We aim to define new pathogenic mutations that cause Parkinson’s disease (PD) and other neurological disorders and to investigate the overlap between neurological disorders and risk / protection for infectious diseases. We will evaluate genetic, biomarker and clinical data regarding infectious disease history to investigate the link between rare variants in lysosomal and immune-related genes associated with neurological movement disorders, such as LRRK2 or GBA1 in Parkinson’s disease. The rationale for this research is that there are mutations that are protective against infectious diseases such as tuberculosis and leprosy, which may become common due to selective pressure to survive and reproduce in early life, could affect risk of developing neurological disorders later in life. Thus, genetic pleiotropy may apply to both common and rare variants. We propose the following research questions:
-What is the UK Biobank population prevalence and penetrance of known and novel genetic and biomarker (SOMASCAN / OLINK) risk factors for neurological diseases including Parkinson’s disease, PSP, and dementia – we will analyse this data in relation to data generated in the global Parkinson’s genetics programme and 100K genomes programme.

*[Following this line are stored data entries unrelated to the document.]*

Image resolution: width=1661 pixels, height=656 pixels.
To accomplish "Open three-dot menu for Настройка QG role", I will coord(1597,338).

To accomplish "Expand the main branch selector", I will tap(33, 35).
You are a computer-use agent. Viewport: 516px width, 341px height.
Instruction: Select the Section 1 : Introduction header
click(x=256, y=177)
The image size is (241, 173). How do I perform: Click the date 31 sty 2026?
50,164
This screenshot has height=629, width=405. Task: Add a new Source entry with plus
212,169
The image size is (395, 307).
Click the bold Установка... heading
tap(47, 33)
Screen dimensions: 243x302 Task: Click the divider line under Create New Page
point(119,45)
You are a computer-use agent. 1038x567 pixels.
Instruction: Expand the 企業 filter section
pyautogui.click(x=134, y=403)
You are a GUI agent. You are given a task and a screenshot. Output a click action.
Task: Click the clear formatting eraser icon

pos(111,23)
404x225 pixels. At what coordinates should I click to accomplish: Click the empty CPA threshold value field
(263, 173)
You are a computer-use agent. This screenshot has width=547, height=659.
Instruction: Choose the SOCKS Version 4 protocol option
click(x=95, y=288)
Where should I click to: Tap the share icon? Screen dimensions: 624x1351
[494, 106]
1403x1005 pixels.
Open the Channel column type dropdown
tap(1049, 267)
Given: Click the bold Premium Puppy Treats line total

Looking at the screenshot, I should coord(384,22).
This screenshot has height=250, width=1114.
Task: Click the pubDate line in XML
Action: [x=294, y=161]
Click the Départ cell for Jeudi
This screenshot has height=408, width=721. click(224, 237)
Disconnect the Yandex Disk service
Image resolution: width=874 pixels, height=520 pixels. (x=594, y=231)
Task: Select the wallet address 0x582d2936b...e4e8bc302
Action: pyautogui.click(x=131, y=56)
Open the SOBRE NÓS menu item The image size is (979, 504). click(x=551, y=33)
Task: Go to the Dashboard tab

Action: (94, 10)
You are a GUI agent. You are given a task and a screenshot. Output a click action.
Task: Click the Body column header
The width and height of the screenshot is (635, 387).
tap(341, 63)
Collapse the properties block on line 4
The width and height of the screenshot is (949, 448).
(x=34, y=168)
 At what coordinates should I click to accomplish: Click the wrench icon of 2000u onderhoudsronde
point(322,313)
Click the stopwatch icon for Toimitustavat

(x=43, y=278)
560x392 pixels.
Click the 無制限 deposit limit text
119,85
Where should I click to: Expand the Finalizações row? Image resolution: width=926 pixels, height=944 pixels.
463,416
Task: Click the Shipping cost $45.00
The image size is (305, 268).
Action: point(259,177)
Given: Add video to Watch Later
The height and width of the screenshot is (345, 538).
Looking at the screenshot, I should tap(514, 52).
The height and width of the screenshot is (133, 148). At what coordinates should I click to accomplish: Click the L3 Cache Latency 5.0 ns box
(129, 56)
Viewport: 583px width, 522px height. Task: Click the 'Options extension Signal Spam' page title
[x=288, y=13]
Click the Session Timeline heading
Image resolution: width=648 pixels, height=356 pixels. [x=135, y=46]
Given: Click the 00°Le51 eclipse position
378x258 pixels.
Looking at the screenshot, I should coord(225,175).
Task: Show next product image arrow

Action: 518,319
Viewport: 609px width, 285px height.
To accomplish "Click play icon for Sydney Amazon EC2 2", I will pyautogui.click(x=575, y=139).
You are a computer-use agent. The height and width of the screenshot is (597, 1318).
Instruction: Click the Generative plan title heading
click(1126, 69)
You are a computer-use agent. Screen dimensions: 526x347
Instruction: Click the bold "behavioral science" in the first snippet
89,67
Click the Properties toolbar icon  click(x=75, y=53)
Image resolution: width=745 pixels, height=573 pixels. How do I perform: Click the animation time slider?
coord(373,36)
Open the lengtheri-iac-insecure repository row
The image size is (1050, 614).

-Do carriers of these variants have a clinical history of infectious disease, including tuberculosis and mycobacterial infection (i.e. leprosy) in comparison to non-risk allele carriers (controls)
-What is the ancestry distribution of these carriers, and which infectious disease types and rare variants are more prevalent in each ancestry
-Is there an association between genetic ancestry, infectious disease risk, and lysosomal/immune gene rare variant type. Does this correlate with differences in neurological disease penetrance and outcomes (e.g. severity, duration)